Tuesday 30 July 2013

Promise of Blood Review

Share it Please
So you like fantasy, but you don’t think it has enough guns. Well then, I suggest you take a look at Promise of Blood by Brian McClellan. It is the start of his debut trilogy the Powder Mage Trilogy and it’s full of muskets, mages and fantastical beasts. A good start for any author. 

 

The book begins with a coup that overthrows the king, the people are poor and starving and he neither seems to care or notice. We immediately see a break here from the traditional epic fantasy of a young man going on a journey and to find his true destiny. The protagonists in this book have all seen combat previously, and only one of them is a young man, the other two are older and more experienced. This definitely makes a pleasant change from seeing some characters bumbling their way through the first parts of their stories only to miraculously scrape through fights with sheer luck. All of the characters that McClellan follows by no means breeze through their encounters but their previous experience means that we are thrown into a story that immediately has high stakes. This does mean that there is a fair amount of backstory to get through but there’s never any feeling of info-dumps and McClellan feeds you enough information to keep you tantalised.

Even with the high stakes that you’re thrown into at the start of the book McClellan still manages to keep the story from spiralling out of control and uses it to keep the pace fast and keep you stuck into the pages. The stakes for the story are consistently ramped up and it feels like if he wanted to McClellan could make the story from Promise of Blood into its own trilogy (this is how I felt when I read Game of Thrones and take your pick from any of the Malazan series). After finishing the crescendo for the piece you are left wondering where McClellan could possibly take the story to give it even more drama and tension but I am confident that he can and will do exactly that.
The characters themselves are well fleshed out, each with their own wants, needs, drives and pitfalls. The only character I would say who falls short of the rest of them was minor and he wasn’t explored fully, so I am curious to see where that character goes as he promises to get more time in the spotlight in the next book. McClellan presents us with a range of characters and we follow an inspector, the leader of the coup and a military captain.

Magic inside Promise of Blood is quite varied as McClellan shows us several kinds of magic present inside his world, ranging from traditional magic to those who have highly developed talents (whether or not they’re useful talents!).  But McClellan uses them all in interesting ways and shows us how they interact and socialise together. I won’t go too much into it here but suffice to say it’s got an interesting system with a great deal of potential that becomes clear as the book goes on.

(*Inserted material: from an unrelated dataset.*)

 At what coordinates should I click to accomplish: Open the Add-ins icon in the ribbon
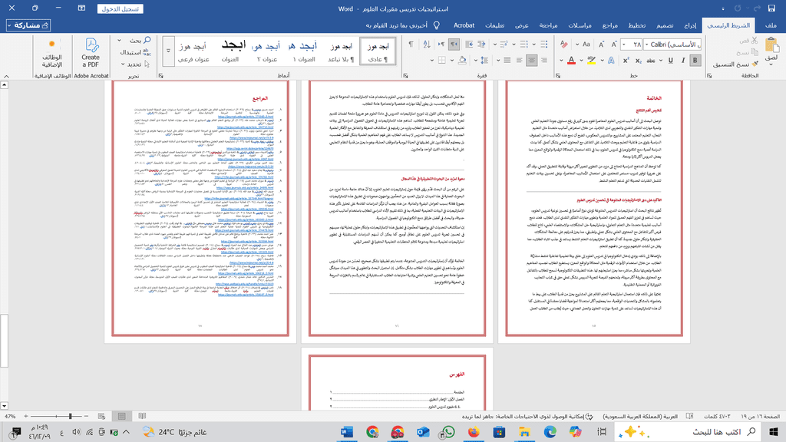coord(51,52)
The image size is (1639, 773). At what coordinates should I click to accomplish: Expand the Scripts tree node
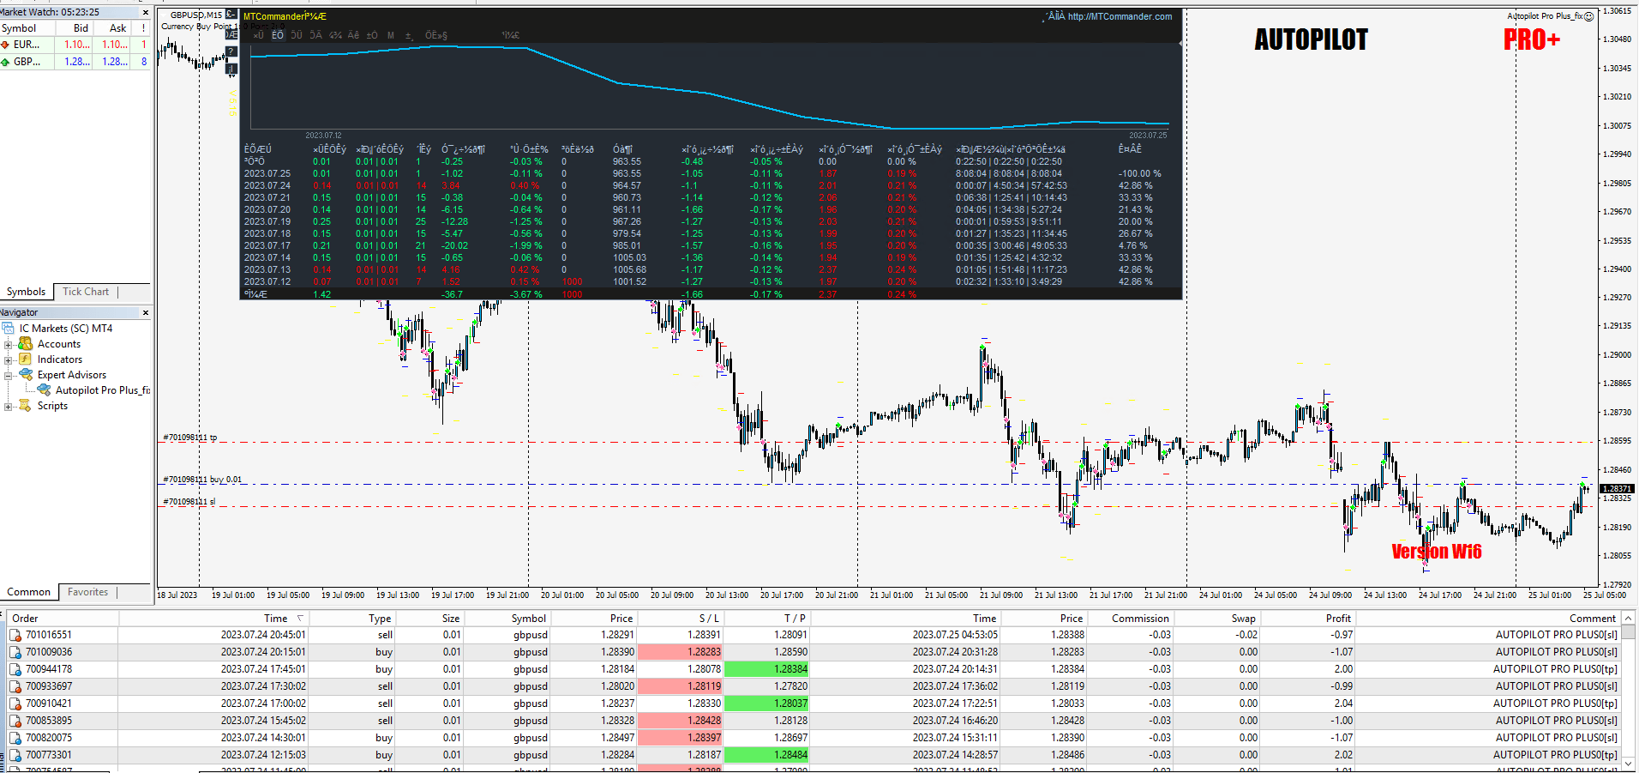tap(9, 406)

McClellan presents us with some interesting themes and it is a shame that he doesn’t explore them further. But I wonder whether this was due to constraints put on the book by the plot rather than McClellen being reticent about exploring them fully. What sticks out from this in my mind is the introduction of being ‘powder blind’; a term for men and women who use gunpowder to power their supernatural abilities but then get dependant upon gunpowder. The adverse effects of being ‘powder blind’ are hinted at numerous times within the book but I don’t feel as though McClellan developed this as much as he could have. But that is sometimes the price we pay in reading a series we know will be a trilogy. I strongly suspect that this theme will be dealt with more thoroughly in the latter books of the series.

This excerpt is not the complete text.